Stored items
* * * * * * *

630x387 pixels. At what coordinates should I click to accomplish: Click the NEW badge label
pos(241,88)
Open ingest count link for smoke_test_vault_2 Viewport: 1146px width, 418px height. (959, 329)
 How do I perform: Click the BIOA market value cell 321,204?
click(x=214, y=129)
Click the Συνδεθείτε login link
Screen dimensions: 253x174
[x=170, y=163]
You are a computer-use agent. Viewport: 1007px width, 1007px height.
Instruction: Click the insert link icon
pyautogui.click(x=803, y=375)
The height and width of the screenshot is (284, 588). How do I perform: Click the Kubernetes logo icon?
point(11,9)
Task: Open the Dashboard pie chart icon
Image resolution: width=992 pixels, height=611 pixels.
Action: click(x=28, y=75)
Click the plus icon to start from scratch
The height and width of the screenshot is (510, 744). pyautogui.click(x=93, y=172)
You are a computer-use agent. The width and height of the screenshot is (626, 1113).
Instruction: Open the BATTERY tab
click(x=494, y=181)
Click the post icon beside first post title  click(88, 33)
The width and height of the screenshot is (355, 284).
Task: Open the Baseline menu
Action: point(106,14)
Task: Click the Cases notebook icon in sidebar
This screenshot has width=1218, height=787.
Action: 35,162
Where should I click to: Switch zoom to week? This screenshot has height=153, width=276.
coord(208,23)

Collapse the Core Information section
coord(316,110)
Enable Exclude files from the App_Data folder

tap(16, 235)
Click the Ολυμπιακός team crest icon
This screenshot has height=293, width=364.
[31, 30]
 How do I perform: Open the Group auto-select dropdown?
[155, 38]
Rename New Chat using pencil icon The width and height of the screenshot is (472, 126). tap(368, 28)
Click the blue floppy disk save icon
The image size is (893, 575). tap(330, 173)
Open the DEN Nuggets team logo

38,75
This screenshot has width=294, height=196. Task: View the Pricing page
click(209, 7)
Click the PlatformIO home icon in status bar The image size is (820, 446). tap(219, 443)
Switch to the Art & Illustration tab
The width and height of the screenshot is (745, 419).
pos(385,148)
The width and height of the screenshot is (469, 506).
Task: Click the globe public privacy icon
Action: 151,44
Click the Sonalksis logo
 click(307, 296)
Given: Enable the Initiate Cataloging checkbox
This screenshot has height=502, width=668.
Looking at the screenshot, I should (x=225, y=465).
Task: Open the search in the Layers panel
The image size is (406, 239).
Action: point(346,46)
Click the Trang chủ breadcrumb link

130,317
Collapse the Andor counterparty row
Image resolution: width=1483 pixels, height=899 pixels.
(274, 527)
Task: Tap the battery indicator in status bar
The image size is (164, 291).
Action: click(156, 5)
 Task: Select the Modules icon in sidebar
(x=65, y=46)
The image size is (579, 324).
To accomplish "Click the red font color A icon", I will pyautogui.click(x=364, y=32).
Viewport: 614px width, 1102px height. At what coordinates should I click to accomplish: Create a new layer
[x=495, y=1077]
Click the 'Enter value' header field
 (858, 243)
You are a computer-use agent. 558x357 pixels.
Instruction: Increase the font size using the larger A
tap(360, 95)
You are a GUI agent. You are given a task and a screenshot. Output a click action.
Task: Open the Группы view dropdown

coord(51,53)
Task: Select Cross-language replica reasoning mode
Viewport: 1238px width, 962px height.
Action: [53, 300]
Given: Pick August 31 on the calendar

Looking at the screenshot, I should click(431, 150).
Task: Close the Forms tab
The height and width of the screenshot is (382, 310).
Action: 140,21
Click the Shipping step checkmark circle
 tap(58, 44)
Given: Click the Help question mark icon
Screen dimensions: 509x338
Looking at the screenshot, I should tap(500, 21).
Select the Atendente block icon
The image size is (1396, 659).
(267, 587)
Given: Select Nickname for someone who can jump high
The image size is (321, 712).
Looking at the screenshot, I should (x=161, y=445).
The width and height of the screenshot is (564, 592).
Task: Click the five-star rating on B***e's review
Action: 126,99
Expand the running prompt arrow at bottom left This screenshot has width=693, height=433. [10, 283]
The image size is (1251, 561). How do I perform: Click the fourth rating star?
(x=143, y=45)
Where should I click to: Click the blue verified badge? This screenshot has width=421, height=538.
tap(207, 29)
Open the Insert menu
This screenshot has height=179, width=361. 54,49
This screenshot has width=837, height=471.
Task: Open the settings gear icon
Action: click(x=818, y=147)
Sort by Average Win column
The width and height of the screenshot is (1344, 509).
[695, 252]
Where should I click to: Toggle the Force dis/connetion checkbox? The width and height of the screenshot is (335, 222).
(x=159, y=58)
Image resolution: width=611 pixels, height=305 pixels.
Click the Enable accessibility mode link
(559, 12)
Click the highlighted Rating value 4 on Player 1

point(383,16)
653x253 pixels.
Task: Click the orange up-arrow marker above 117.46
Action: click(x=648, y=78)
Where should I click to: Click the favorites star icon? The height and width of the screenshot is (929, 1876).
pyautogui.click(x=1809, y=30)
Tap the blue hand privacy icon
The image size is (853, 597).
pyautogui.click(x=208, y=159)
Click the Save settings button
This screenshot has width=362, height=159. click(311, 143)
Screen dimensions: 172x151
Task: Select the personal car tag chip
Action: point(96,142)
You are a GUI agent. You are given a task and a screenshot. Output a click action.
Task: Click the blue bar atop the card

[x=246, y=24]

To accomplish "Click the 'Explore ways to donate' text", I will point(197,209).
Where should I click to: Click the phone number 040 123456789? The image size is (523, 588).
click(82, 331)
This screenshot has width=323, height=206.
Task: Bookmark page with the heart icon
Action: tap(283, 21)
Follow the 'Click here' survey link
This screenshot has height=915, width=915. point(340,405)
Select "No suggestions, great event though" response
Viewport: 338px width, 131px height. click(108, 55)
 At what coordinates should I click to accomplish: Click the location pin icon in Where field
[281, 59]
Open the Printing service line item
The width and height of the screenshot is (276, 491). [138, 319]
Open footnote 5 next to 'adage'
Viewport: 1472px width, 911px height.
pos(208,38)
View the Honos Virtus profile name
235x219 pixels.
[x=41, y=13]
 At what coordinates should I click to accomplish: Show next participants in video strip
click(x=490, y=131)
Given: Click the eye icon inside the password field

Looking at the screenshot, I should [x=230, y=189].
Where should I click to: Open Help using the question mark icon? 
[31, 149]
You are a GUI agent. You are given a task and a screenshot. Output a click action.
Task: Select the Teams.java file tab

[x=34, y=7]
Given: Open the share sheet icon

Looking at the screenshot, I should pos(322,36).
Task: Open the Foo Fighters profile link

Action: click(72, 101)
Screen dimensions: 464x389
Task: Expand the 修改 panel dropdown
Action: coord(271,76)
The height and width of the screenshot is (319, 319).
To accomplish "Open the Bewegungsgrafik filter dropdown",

* * * * * * *

### WHAT TO DO
Return each line from the entries above that includes "computer".

### TASK SOLUTION
You are a computer-use agent. Viewport: 1007px width, 1007px height.
You are a computer-use agent. The width and height of the screenshot is (626, 1113).
You are a computer-use agent. 558x357 pixels.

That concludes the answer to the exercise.